WHFRP dwarves are in serious decline: Most of their Karaks are overtaken by Skaven or Orcs.  In PathFinder, only a few of the Sky Citadels are still occupied by dwarves, the rest in ruins or occupied by monsters.

Thx!

TomB


----------



## Voadam (Jun 23, 2014)

I concur that WFRP dwarves are in decline as are the Pathfinder Golarion dwarves.

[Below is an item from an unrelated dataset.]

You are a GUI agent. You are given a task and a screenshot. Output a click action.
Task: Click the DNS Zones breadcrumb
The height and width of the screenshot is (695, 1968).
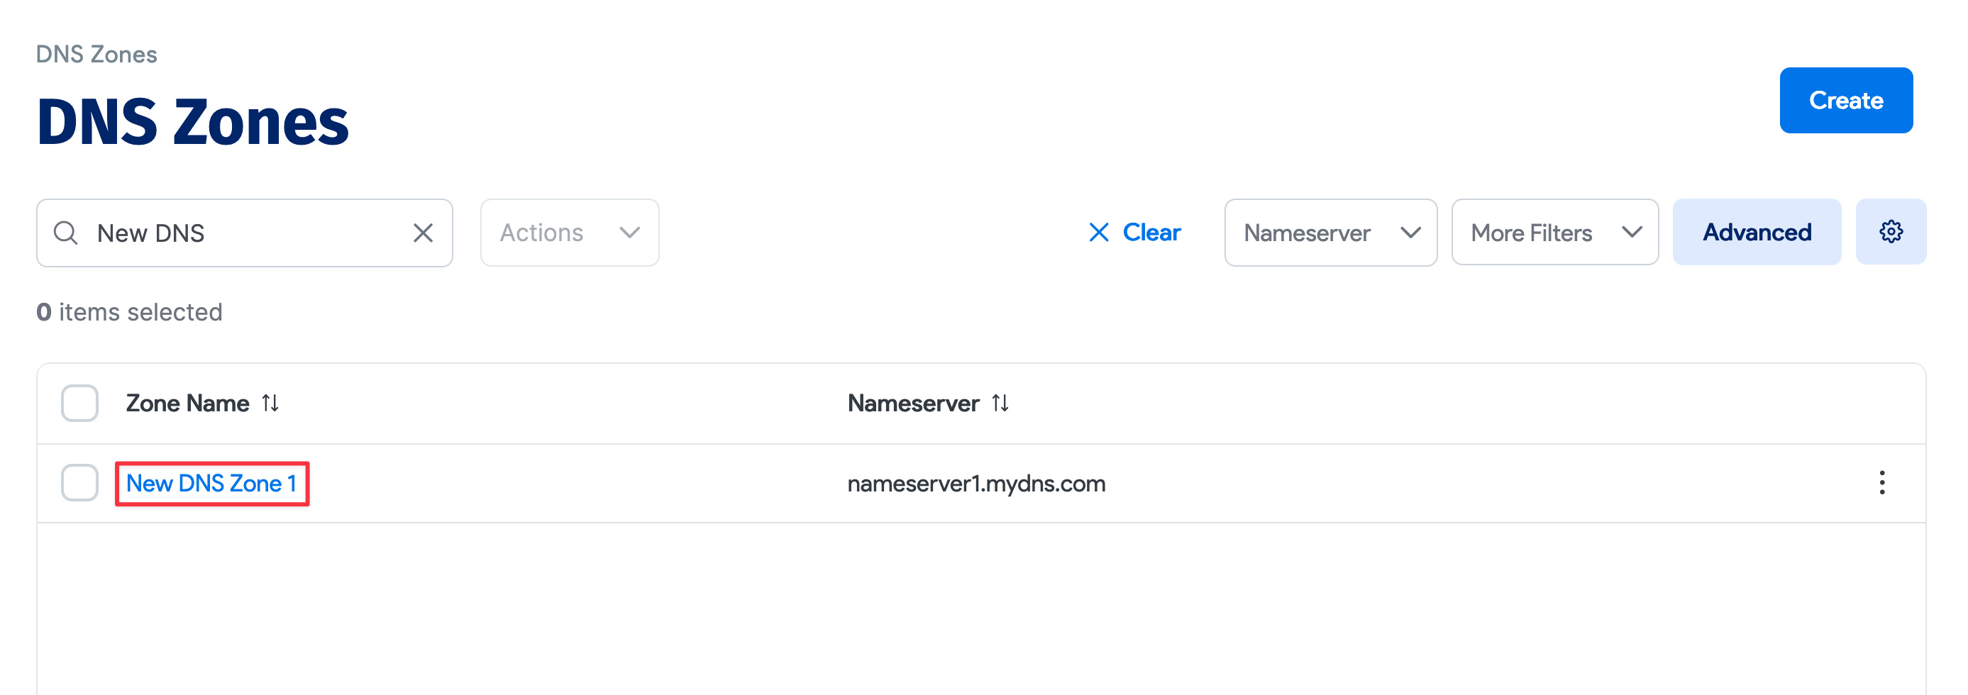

WFRP ones were big world players but had clashes with the elves and greenskins that wore away their prominence and numbers. 

Forgotten Realms dwarves were in decline in 1e and 2e with lost cities like Under Illefarn but in 3e they gave them the Thunder Blessing which increased their numbers and lead to a bit of a resurgence.

In Goodman Games DCC 35 Gazetteer of the Known Realms the campaign setting history has a past age be one of elves and dwarves being prominent empires of the world that have fallen, leading to the current age of Man.

In the Scarred Lands Burok Torn is a huge active dwarven undermountain city filled with some of the world's best wizards is being worn away by war on two fronts against a LE human empire and against dark elves from below.

In Ptolus the grailwarden dwarves were once the big partners to the human empire providing guns but their numbers are down and they are in decline and the Stonelost ones were driven from their homes under Ptolus by dark elves.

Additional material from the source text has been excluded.